:: Excerpt provided ::
◇ ◇ ◇ ◇ ◇ ◇ ◇

Using a star-tree index

Using a star-tree index

In this recipe we'll learn how to use the StarTree index.

To understand how this recipe processes data, examine the commands executed in the Makefile.

Makefile

Run this recipe using make.

make recipe

This will build up the infrastructure: Pinot and Kafka, create the tables, and produce streaming data.

Three tables will be generated:

  • webtraffic - a real-time table with any Pinot indexes.
  • webstraffic_inverted - a real-time table with an inverted index on the columns: country, browserType, and deviceBrand.
"invertedIndexColumns": [
  "country",
  "browserType",
  "deviceBrand"
],
  • webtraffic_startree - a real-time table with a startree index.
"starTreeIndexConfigs": [
  {
    "dimensionsSplitOrder": [
      "country",
      "browserType",
      "deviceBrand"

◇ ◇ ◇ ◇ ◇ ◇ ◇

:: Data excerpts ::
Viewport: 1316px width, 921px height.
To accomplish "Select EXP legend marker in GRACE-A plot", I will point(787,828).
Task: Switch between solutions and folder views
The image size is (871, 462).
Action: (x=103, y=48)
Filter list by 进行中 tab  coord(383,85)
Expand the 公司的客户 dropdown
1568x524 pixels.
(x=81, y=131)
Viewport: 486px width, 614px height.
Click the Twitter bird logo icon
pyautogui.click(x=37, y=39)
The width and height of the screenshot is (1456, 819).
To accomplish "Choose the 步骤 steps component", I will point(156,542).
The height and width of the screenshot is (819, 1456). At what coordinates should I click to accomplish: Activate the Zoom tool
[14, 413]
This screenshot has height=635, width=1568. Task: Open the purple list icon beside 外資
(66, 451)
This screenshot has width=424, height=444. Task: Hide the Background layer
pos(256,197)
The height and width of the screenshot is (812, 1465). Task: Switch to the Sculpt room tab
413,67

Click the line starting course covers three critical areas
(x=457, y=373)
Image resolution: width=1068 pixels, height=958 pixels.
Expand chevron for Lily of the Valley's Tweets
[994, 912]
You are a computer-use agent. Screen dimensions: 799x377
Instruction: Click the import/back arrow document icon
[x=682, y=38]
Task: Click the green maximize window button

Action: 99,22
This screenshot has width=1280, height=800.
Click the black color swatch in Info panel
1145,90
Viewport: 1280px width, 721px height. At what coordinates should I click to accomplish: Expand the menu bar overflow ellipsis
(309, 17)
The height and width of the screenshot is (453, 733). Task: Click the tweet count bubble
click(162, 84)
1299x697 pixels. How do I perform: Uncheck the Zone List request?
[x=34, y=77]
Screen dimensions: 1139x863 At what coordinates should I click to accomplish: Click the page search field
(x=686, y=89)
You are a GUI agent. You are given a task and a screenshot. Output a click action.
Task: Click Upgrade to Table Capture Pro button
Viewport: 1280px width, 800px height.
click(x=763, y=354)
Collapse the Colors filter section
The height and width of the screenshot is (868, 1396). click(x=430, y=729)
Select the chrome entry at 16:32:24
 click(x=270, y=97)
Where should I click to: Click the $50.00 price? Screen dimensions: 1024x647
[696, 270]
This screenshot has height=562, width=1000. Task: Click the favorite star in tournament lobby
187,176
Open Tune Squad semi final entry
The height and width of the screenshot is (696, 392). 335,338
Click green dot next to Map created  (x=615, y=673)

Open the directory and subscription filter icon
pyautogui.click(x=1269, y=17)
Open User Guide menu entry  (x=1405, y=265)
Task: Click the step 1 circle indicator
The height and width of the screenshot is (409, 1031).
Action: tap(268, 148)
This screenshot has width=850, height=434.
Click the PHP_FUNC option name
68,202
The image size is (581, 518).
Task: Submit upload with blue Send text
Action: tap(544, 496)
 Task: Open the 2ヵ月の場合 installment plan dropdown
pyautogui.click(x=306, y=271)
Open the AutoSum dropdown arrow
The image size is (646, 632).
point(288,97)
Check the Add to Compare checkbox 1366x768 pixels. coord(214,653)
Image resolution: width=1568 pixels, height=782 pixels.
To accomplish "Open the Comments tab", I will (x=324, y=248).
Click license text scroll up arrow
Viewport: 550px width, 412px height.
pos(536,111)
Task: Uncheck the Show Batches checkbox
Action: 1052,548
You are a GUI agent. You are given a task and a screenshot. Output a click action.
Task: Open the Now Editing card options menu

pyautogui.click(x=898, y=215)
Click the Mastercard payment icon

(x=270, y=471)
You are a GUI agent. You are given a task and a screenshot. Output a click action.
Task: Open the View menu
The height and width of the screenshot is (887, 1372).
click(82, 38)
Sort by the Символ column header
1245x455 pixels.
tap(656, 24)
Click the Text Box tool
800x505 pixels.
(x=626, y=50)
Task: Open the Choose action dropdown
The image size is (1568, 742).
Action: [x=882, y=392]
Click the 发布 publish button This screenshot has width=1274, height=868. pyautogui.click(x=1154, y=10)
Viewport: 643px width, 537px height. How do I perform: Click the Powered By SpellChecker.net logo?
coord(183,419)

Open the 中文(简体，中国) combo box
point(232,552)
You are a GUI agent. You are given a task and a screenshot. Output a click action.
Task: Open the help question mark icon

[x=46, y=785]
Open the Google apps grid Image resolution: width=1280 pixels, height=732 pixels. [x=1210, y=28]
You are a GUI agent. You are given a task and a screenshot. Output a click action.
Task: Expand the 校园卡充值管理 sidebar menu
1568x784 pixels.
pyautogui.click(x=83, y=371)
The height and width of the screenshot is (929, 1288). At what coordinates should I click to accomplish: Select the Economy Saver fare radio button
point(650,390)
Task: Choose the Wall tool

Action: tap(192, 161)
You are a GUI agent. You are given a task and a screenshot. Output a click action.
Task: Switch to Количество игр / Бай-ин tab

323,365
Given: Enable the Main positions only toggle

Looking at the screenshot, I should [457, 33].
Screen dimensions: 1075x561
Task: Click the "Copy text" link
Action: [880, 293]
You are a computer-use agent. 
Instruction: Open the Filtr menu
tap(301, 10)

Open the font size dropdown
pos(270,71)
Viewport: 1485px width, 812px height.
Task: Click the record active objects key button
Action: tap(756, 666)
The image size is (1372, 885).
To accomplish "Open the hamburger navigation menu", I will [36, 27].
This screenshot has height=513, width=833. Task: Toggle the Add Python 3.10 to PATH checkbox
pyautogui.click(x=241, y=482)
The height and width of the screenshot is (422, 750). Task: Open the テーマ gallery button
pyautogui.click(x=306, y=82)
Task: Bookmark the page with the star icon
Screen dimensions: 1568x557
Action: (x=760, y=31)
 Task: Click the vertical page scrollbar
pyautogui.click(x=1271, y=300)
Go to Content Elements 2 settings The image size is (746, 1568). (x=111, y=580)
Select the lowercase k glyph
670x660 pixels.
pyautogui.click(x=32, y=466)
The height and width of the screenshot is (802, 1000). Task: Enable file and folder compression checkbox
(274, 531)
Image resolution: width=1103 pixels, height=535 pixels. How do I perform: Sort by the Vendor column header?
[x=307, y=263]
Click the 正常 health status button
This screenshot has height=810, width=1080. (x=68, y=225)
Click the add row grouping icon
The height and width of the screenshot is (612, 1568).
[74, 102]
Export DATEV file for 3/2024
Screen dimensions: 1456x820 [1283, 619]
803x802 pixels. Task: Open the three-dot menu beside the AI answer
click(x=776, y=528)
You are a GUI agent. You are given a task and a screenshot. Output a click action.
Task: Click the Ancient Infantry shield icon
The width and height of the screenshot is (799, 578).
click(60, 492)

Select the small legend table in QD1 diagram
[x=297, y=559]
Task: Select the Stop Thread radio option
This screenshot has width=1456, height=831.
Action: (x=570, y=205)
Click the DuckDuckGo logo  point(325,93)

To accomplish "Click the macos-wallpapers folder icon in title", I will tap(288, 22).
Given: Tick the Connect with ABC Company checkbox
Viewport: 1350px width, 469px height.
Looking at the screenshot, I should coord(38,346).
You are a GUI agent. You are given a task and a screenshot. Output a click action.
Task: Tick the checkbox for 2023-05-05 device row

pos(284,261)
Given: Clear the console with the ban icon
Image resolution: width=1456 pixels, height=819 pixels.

◇ ◇ ◇ ◇ ◇ ◇ ◇

:: The problem ::
Reproduce the full star-tree index recipe text above word for word, from its title to its end.

:: The answer ::
Using a star-tree index

Using a star-tree index

In this recipe we'll learn how to use the StarTree index.

To understand how this recipe processes data, examine the commands executed in the Makefile.

Makefile

Run this recipe using make.

make recipe

This will build up the infrastructure: Pinot and Kafka, create the tables, and produce streaming data.

Three tables will be generated:

  • webtraffic - a real-time table with any Pinot indexes.
  • webstraffic_inverted - a real-time table with an inverted index on the columns: country, browserType, and deviceBrand.
"invertedIndexColumns": [
  "country",
  "browserType",
  "deviceBrand"
],
  • webtraffic_startree - a real-time table with a startree index.
"starTreeIndexConfigs": [
  {
    "dimensionsSplitOrder": [
      "country",
      "browserType",
      "deviceBrand"